[Source records]
******************************

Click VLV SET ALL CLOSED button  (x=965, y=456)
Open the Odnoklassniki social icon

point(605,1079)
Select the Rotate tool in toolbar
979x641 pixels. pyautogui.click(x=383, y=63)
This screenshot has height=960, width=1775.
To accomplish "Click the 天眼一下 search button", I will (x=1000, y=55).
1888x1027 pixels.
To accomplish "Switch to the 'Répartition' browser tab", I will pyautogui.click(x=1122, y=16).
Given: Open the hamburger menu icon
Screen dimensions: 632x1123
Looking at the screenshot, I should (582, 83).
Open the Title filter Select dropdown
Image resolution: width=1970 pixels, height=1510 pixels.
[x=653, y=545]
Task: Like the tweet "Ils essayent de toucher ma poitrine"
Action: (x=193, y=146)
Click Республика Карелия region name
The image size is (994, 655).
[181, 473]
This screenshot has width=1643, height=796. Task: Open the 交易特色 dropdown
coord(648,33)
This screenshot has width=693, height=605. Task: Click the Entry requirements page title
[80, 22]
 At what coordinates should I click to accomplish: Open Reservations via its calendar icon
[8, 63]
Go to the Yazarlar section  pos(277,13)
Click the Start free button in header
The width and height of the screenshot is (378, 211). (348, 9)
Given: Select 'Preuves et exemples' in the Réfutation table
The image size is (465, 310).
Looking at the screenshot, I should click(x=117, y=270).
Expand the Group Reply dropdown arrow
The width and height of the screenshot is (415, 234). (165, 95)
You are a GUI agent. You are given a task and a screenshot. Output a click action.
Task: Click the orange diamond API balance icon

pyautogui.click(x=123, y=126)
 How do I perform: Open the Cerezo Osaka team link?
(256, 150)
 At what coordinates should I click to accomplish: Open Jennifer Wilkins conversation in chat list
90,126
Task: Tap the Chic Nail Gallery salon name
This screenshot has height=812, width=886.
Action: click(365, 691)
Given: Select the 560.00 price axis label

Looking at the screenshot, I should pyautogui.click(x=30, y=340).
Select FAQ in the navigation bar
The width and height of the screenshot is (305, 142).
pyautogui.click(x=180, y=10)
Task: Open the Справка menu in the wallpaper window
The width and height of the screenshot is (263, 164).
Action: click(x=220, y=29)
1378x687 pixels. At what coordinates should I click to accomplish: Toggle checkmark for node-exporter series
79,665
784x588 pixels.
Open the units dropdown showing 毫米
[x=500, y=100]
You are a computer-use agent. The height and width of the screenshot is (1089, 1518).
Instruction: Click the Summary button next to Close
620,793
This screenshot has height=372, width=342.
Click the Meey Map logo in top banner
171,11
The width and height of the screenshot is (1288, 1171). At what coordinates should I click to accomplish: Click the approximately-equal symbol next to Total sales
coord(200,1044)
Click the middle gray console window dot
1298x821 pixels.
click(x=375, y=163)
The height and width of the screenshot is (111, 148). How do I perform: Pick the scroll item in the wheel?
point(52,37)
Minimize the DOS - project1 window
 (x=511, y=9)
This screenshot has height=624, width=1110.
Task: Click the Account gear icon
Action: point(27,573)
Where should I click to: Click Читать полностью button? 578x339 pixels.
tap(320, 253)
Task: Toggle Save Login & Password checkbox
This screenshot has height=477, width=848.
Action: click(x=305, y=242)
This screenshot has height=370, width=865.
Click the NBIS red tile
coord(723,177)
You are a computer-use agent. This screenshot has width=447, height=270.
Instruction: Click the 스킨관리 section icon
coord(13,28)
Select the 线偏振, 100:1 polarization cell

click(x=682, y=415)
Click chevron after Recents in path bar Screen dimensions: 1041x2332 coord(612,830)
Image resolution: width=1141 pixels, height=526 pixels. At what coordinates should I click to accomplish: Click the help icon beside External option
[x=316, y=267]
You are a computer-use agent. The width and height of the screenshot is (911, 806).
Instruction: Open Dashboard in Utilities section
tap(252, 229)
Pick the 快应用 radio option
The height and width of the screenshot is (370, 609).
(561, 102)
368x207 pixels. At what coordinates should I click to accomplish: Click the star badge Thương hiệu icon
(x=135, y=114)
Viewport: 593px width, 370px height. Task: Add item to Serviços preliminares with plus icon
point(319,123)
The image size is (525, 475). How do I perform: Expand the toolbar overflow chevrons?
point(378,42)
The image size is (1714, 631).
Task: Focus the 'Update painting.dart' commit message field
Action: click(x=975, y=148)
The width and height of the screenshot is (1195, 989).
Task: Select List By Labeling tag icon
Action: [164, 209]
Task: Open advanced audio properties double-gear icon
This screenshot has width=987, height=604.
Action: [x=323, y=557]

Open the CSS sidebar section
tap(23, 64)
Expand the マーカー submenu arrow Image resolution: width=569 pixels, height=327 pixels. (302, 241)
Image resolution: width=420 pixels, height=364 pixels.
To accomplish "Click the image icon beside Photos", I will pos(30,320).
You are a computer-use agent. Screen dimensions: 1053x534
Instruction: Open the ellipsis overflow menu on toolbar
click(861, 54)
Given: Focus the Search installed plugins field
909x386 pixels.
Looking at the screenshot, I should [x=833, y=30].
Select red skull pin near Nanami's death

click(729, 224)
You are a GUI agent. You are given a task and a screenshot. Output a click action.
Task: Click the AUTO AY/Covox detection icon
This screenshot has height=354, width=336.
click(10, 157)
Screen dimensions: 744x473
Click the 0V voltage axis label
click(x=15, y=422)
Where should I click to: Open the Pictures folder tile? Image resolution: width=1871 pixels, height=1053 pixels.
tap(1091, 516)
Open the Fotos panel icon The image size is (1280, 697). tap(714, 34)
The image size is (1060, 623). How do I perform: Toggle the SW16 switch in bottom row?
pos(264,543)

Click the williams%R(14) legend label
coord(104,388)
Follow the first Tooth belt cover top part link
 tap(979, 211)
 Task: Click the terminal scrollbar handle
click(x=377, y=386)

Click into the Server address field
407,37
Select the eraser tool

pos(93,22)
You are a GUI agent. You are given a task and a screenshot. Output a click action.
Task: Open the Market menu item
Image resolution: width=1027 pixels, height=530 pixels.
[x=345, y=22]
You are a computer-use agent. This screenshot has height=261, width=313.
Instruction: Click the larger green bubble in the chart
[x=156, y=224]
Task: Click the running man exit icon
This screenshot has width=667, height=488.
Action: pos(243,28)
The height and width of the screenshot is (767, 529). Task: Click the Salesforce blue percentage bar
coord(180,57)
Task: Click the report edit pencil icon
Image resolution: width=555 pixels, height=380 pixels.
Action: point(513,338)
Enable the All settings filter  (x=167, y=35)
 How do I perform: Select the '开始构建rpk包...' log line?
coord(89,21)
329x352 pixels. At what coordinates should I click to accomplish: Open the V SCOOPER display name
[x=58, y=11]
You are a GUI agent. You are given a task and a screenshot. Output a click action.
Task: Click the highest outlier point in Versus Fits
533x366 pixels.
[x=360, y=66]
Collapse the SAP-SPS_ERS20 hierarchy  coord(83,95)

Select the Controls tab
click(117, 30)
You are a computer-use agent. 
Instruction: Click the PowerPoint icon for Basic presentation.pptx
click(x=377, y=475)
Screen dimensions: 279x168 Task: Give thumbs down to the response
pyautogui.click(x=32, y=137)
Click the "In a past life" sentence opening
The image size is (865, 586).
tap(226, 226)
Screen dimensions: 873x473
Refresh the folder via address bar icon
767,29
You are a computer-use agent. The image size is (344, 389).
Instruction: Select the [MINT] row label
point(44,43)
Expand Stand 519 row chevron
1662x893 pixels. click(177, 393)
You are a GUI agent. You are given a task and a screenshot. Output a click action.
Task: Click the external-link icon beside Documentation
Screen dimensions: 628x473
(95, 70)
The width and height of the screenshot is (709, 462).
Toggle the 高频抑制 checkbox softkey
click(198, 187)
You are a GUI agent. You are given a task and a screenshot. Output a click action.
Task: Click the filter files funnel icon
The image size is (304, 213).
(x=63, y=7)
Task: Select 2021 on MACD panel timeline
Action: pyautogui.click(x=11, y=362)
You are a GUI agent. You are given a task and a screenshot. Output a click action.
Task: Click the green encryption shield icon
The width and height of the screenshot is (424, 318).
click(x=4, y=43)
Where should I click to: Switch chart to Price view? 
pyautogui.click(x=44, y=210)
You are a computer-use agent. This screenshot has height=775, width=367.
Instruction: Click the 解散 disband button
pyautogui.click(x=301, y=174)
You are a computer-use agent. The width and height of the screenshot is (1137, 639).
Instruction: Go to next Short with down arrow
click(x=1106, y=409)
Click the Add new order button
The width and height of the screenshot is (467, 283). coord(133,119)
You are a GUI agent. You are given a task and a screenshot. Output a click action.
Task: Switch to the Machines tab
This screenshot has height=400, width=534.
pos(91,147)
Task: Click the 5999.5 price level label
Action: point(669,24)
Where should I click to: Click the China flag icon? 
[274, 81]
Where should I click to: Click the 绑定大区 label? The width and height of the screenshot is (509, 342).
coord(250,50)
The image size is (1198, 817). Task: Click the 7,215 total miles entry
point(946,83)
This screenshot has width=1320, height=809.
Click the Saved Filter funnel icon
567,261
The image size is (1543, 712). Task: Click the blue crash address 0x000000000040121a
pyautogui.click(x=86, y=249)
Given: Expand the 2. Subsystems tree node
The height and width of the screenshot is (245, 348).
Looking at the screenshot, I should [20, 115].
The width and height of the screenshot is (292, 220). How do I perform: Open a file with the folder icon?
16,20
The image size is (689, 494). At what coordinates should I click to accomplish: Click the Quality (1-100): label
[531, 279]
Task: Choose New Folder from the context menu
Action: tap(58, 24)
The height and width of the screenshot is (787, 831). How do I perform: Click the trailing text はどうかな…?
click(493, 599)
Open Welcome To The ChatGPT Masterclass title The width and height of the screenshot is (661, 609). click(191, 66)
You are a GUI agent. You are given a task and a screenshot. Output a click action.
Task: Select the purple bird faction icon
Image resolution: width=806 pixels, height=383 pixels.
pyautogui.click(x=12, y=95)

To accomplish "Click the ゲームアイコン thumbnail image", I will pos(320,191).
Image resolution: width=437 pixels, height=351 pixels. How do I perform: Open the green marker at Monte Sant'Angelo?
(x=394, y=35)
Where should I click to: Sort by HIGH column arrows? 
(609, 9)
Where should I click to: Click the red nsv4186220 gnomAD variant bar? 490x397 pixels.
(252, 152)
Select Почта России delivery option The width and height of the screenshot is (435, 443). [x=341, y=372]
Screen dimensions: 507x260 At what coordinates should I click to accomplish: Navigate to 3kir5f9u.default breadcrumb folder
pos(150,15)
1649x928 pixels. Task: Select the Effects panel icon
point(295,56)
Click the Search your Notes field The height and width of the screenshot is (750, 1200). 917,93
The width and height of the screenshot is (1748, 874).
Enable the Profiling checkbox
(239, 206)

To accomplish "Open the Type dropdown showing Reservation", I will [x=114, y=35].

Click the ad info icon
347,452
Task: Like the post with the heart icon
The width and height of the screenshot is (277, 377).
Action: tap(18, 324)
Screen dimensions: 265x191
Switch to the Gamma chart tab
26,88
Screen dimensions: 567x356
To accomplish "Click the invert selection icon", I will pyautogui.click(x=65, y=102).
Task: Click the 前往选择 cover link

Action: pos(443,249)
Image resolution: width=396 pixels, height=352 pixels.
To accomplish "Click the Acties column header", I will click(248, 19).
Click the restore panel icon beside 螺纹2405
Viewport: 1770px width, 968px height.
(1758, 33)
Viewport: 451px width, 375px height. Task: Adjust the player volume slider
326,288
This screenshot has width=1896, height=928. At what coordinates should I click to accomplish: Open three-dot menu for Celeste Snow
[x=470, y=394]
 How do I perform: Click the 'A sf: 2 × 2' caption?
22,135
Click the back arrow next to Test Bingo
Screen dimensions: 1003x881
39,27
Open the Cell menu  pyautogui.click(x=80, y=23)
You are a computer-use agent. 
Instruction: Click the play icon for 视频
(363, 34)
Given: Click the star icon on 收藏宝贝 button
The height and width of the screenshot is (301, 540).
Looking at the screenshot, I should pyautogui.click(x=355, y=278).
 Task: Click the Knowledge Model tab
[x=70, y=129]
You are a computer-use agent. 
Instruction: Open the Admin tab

******************************

# Exercise requirements
Repeat the lines from the one containing "The image size is (1543, 712)." through the one containing "Open Welcome To", including both of those lines.

# The solution
The image size is (1543, 712). Task: Click the blue crash address 0x000000000040121a
pyautogui.click(x=86, y=249)
Given: Expand the 2. Subsystems tree node
The height and width of the screenshot is (245, 348).
Looking at the screenshot, I should [20, 115].
The width and height of the screenshot is (292, 220). How do I perform: Open a file with the folder icon?
16,20
The image size is (689, 494). At what coordinates should I click to accomplish: Click the Quality (1-100): label
[531, 279]
Task: Choose New Folder from the context menu
Action: tap(58, 24)
The height and width of the screenshot is (787, 831). How do I perform: Click the trailing text はどうかな…?
click(493, 599)
Open Welcome To The ChatGPT Masterclass title The width and height of the screenshot is (661, 609). click(191, 66)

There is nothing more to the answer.